Em artigo recente nesta coluna ("Viva a especulação", 19/9), mostrei-me indignado com os cumprimentos que as autoridades monetárias receberam das agências internacionais de classificação de risco por ter o Banco Central do Brasil elevado a taxa de juros em 0,25 ponto percentual. Indaguei por que o nosso país continuava recebendo tão poucos investimentos diretos para gerar empregos se tudo estaria correndo às mil maravilhas.
Na época, ninguém se dispôs a responder. A resposta veio na semana passada.

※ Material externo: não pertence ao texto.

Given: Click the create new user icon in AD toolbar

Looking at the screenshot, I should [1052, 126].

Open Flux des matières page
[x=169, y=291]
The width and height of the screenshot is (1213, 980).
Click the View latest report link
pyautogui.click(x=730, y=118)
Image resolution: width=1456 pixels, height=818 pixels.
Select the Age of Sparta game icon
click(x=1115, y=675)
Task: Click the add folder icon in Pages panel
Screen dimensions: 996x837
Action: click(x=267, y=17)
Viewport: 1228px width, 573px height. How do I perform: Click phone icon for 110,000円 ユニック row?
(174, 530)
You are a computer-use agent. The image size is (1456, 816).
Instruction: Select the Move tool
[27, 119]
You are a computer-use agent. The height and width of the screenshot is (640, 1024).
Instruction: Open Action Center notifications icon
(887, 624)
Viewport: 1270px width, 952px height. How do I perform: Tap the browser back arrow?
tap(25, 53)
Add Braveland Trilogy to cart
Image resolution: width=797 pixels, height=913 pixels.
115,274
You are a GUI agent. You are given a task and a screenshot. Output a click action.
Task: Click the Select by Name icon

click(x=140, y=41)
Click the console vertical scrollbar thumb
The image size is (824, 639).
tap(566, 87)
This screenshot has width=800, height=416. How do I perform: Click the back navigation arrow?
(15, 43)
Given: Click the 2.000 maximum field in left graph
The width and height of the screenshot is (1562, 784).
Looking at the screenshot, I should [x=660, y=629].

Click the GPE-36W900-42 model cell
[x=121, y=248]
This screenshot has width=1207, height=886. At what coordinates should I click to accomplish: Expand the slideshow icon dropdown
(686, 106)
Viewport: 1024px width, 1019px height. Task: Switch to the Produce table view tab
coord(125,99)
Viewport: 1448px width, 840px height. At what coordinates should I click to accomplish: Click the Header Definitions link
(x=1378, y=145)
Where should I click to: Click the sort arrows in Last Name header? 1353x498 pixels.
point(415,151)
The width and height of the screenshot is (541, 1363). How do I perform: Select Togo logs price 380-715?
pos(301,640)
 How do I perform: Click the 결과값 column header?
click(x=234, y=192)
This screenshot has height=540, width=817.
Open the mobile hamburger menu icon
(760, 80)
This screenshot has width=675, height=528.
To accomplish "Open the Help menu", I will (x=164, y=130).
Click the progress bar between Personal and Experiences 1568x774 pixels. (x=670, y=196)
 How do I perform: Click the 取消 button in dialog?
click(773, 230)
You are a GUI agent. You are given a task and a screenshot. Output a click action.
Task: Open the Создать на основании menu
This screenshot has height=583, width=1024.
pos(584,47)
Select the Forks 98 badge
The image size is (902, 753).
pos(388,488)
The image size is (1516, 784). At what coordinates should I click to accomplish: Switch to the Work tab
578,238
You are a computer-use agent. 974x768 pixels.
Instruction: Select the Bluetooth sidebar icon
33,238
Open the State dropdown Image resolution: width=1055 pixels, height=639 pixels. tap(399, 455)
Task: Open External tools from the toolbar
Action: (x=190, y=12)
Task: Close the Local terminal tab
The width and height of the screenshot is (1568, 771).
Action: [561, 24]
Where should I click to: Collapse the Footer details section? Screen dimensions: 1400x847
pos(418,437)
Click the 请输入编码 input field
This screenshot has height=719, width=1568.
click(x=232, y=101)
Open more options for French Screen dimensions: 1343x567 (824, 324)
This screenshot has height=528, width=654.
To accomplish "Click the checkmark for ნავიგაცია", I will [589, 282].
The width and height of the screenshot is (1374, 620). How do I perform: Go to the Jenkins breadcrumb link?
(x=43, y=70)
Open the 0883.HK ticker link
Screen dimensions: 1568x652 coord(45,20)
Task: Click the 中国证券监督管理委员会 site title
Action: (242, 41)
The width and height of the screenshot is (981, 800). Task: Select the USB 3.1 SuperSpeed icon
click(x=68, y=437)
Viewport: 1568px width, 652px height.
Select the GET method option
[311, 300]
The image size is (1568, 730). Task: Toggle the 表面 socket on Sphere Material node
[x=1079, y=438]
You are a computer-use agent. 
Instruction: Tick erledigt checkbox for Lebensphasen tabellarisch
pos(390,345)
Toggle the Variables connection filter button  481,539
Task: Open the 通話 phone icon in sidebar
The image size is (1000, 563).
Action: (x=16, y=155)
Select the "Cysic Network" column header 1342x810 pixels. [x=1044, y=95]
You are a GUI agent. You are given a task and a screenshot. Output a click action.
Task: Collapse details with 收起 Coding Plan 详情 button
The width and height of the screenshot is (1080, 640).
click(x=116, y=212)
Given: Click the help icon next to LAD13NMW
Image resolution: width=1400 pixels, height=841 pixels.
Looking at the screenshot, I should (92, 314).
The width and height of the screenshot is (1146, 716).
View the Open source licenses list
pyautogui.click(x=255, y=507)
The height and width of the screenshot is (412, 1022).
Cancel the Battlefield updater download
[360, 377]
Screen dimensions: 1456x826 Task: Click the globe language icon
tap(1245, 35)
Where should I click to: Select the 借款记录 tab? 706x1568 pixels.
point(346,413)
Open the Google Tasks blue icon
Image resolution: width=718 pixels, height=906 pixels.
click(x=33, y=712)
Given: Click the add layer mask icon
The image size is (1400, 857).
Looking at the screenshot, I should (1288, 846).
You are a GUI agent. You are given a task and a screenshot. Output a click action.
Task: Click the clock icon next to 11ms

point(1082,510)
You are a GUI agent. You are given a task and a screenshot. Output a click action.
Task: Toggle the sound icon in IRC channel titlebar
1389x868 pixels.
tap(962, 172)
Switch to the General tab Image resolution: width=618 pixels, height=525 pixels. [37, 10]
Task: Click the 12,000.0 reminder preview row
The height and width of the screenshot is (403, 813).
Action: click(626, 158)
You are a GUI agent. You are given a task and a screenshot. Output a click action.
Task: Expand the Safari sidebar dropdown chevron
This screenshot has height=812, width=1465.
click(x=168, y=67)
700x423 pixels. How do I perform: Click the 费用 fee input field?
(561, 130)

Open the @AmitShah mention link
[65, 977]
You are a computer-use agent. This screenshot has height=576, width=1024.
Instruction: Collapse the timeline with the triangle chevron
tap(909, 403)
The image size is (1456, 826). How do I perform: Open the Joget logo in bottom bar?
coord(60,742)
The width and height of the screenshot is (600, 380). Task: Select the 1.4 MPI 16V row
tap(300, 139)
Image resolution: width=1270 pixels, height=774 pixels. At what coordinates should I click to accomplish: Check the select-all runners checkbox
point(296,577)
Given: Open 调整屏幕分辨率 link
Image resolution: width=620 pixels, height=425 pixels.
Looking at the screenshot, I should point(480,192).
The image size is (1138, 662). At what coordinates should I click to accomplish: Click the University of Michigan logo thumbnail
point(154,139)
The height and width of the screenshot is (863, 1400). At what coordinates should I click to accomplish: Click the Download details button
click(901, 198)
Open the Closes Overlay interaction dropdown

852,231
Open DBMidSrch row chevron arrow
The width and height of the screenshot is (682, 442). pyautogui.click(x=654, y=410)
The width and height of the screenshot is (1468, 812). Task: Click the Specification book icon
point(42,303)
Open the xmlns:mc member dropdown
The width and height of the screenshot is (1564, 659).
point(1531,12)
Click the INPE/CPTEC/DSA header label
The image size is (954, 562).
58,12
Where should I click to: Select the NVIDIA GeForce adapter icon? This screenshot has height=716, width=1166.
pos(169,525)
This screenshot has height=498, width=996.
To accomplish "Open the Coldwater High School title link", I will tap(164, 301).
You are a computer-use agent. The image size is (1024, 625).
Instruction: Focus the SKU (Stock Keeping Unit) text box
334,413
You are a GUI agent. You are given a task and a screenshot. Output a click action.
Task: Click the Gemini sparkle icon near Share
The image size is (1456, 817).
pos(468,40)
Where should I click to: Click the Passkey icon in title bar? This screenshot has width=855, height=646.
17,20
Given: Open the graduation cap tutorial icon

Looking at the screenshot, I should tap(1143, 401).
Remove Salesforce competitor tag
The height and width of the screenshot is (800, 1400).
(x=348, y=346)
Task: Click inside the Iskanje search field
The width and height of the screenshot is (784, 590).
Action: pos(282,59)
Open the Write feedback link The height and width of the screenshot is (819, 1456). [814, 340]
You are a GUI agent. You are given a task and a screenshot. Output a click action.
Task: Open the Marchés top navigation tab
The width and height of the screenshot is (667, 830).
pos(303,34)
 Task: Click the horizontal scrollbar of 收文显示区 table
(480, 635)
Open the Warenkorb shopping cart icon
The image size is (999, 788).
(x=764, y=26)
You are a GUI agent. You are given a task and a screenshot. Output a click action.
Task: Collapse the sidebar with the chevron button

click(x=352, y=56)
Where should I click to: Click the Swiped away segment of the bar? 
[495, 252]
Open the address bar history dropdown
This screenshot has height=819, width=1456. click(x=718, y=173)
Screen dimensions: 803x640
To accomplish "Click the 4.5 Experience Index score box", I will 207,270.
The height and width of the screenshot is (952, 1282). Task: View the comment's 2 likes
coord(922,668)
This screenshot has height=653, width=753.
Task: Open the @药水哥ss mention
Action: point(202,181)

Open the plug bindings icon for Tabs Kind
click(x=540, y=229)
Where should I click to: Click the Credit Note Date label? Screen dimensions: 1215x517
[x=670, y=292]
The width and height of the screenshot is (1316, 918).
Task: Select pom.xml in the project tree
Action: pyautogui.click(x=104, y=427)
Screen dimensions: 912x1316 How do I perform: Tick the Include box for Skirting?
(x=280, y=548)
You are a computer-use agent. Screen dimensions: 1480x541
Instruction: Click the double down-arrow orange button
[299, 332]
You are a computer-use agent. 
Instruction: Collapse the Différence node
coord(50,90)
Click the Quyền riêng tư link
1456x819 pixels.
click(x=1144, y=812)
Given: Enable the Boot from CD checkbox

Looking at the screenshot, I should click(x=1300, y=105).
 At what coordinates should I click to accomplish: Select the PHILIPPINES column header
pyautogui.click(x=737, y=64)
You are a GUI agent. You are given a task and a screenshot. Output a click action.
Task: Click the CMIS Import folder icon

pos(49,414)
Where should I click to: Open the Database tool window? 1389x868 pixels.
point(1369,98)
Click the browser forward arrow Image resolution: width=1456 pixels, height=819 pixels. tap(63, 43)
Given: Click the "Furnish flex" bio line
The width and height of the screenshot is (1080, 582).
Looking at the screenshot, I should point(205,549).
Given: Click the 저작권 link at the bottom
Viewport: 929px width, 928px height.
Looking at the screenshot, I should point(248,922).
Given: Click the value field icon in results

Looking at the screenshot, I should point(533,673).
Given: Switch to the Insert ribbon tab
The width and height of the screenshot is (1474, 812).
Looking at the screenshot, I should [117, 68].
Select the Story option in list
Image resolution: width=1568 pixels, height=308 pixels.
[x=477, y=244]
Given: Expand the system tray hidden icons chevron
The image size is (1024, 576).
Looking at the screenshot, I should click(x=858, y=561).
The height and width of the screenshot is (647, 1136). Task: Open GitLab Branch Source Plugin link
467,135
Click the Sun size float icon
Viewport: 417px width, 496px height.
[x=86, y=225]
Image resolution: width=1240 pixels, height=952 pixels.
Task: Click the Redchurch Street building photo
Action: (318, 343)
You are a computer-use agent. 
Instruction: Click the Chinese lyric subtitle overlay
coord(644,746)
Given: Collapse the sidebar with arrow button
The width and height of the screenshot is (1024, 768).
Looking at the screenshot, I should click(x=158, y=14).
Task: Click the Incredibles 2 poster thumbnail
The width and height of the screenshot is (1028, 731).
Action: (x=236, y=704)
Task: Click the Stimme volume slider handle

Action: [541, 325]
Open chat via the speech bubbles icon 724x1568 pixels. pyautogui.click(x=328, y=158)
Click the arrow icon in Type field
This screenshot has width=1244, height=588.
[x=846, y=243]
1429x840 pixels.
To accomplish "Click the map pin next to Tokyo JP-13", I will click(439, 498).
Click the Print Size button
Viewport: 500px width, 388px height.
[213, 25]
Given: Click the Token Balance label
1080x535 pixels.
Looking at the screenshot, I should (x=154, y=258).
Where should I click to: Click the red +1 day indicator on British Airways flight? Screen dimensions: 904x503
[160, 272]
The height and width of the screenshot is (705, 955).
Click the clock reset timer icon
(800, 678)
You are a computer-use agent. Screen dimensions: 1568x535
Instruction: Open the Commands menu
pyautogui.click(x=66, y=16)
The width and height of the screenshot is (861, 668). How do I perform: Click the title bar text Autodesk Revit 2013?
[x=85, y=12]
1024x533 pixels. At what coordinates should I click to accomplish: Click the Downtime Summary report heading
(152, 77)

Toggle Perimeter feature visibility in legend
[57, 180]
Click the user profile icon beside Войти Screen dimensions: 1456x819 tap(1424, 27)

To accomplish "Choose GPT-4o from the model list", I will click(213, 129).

Os jornais noticiaram que uma consultoria de Londres (A. T. Kearney), analisando os dados da nossa economia, resolveu rebaixar a posição do Brasil da 9ª para a 17ª em matéria de atratividade de investimentos diretos.
Está aí o troco. Os mesmos que aplaudem o bom comportamento nos pagamentos de juros colocam o Brasil entre as nações do mais alto risco para investimentos voltados para empregos e divisas. É uma grande ironia.
Na lista dos considerados bons países, a China é a preferida. Os Estados Unidos vêm em segundo lugar, e a Índia, em terceiro.
A boa classificação da China decorre da enormidade de seu mercado consumidor, de sua grande capacidade exportadora e das políticas governamentais de atração de capitais produtivos. Se considerarmos apenas os investimentos na indústria, a Índia salta para o segundo lugar, devido principalmente à sua capacidade de atrair empresas prestadoras de serviços de baixa, média e alta qualificação, aproveitando-se do bom nível de educação da população e dos baixos salários em nichos estratégicos.
Por que o Brasil caiu tanto? O que se alega é a incerteza quanto à política de regulação dos investimentos, em especial da infra-estrutura. A obscuridade das regras nos campos de saneamento, energia, estradas e telecomunicações seria a responsável pela forte elevação do risco Brasil.
Não se pode negar que isso pesa. Não se deve ignorar, porém, que os investidores nacionais continuam tocando suas atividades dentro dessas circunstâncias, confiando na enormidade do mercado consumidor brasileiro, nas infinitas potencialidades de energia limpa deste país e na capacidade produtiva dos brasileiros. Será que isso não toca os investidores estrangeiros?
Na luta pela regulamentação adequada, os investidores (nacionais ou estrangeiros) não se podem furtar a apresentar seus argumentos. Se há interesse em investir, é de responsabilidade de todos participar da modernização das instituições, utilizando para tanto os mecanismos do sistema democrático.
É muito cômodo para os especuladores saborearem as delícias dos juros altos e condenarem a esclerose de instituições antiquadas. Com o referido rebaixamento, ficou claro, mais uma vez, que o "esporte" de criar empregos para os brasileiros não é o forte de quem se viciou na jogatina. O Brasil precisa de capitais estrangeiros -e muito-, mas que venham para a produção, e não para a especulação!


Antônio Ermírio de Moraes escreve aos domingos nesta coluna.